## YOUR OBJECTIVE
From the first line of the entries down to the line with "Task: Select Duplicate in the dropdown menu", write out every line exactly; that last line counts, but pictures do not.

START RECORD EXTRACTS

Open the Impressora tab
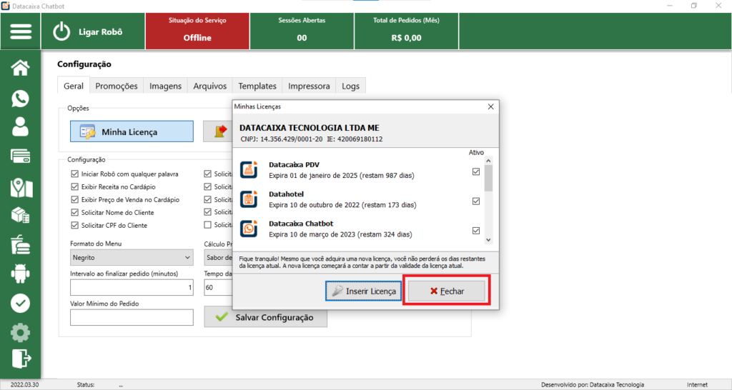Image resolution: width=732 pixels, height=390 pixels. coord(309,86)
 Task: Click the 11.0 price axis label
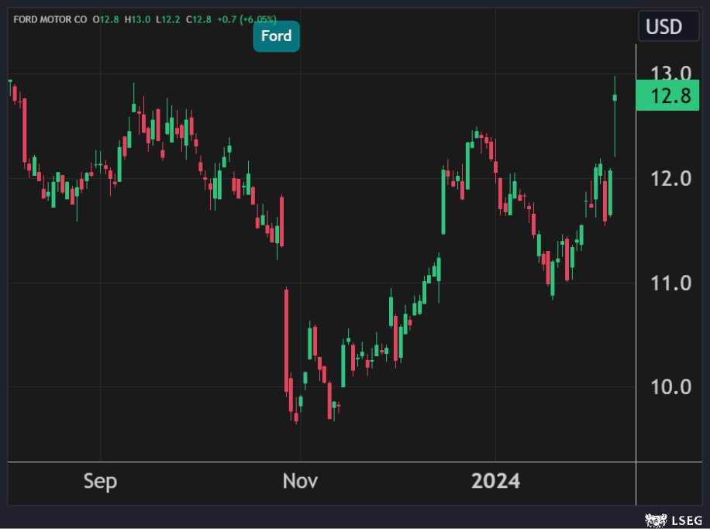click(670, 283)
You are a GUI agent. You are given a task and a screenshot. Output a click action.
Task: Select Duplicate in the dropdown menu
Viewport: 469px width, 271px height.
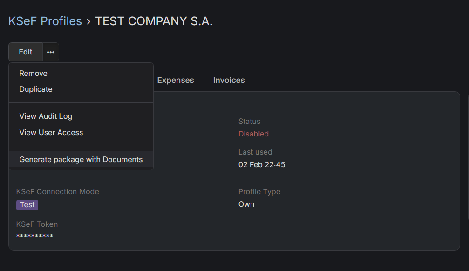pyautogui.click(x=36, y=89)
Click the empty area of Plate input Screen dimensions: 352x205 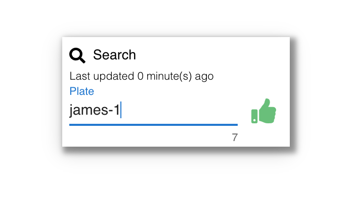click(x=180, y=110)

END RECORD EXTRACTS

## TASK RESPONSE
Open the Impressora tab
Image resolution: width=732 pixels, height=390 pixels. coord(309,86)
 Task: Click the 11.0 price axis label
click(670, 283)
You are a GUI agent. You are given a task and a screenshot. Output a click action.
Task: Select Duplicate in the dropdown menu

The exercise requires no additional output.